In a situation like Solskjaer’s now and Mourinho’s then – where it’s so obvious to them, everyone at the club and everyone on the outside looking in – that they will struggle next season without new signings, and having spoken publicly about exactly that fact, the manager should not be liable when results inevitably suffer through exhaustion or injury. The problem is, they are blamed – the manager is always culpable for the performance of the team, no matter the extenuating circumstances.

The rest of the Big Six have all made signings. And other than Liverpool – for whom the need is not so great – they’ve all brought in players that will improve not just their squad, but their starting line-ups. And most of them completed those signings weeks, if not months ago. They identified the areas of weakness in their teams, targeted players to strengthen those areas of weakness, negotiated deals with those players’ clubs and agents and completed the transfers. That’s how it’s done.

So why can’t United do that? Everything’s so complicated, drawn-out and tiresome, with this DNA-infused air of superiority hampering the deals at every stage. £108million for Sancho? We’re not paying that – he wants to join us. A deadline? Facetiousness – we won’t be bullied. We’ve got history, heritage, pedigree – we’re Manchester United.

Then you will have to do without.

The Glazers have reportedly said £108million is too much for Sancho, and fair enough. But it’s always been too much. Dortmund might have been bluffing, but it’s far more likely that they weren’t and they really were going to stick to that deadline and that price tag. What are the other options? Where do you go from here? To pin all their hopes on a player they knew they couldn’t afford is negligence.

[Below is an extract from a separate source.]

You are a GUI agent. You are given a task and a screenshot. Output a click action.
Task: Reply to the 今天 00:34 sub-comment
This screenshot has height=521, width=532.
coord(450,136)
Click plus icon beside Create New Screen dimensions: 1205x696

It’s the arrogance of it all. Ed Woodward, the Glazers, even some fans – believing players will desperately force through a move to Manchester United, simply because they’re Manchester United. But how much do players really care about the history? They may have won more league titles than any other English club, but how close are they to their next one? Surely that’s what counts now.

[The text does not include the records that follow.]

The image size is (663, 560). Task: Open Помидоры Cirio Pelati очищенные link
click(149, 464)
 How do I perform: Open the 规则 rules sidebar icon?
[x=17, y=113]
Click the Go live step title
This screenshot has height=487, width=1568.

Both Timo Werner and Hakim Ziyech spoke of their desire to join Chelsea, specifically because of the conversations they held with Frank Lampard, Petr Cech and Marina Granovskaia; they felt wanted. Would you feel the same way having held a similar conversation with Woodward? Does he have the wit to woo?

We can only really speculate as to how personable the United executive is in those situations. But the enthusiasm that’s easy to picture on the face of a player sat in front of Frank Lampard or Mikel Arteta wanes when you imagine the droning of Woodward, explaining why it would be a privilege to play for the famous Red Devils.

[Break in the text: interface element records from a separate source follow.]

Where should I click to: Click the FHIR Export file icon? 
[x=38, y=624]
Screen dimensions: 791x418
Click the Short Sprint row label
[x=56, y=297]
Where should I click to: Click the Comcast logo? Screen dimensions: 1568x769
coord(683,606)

It’s the Community Shield next weekend; the Premier League starts two weeks later. And the United transfer news – other than some very woolly links to many, many Sancho alternatives – is pretty bleak. In another failed show of bravado they made a late bid for Gabriel Magalhaes, who is destined to join Arsenal. Talk of a move for Jack Grealish has been replaced by murmurings over a deal for David Brooks. But there are no ‘advanced talks’ or personal terms being discussed – not publicly anyway.

It’s time for a change of tack – what United are doing isn’t working. But they’ve got to do it quickly, or Solskjaer could be looking down the barrel of a gun he knew had been primed and loaded through the hubris of his bosses and a club relying too heavily on its past glory.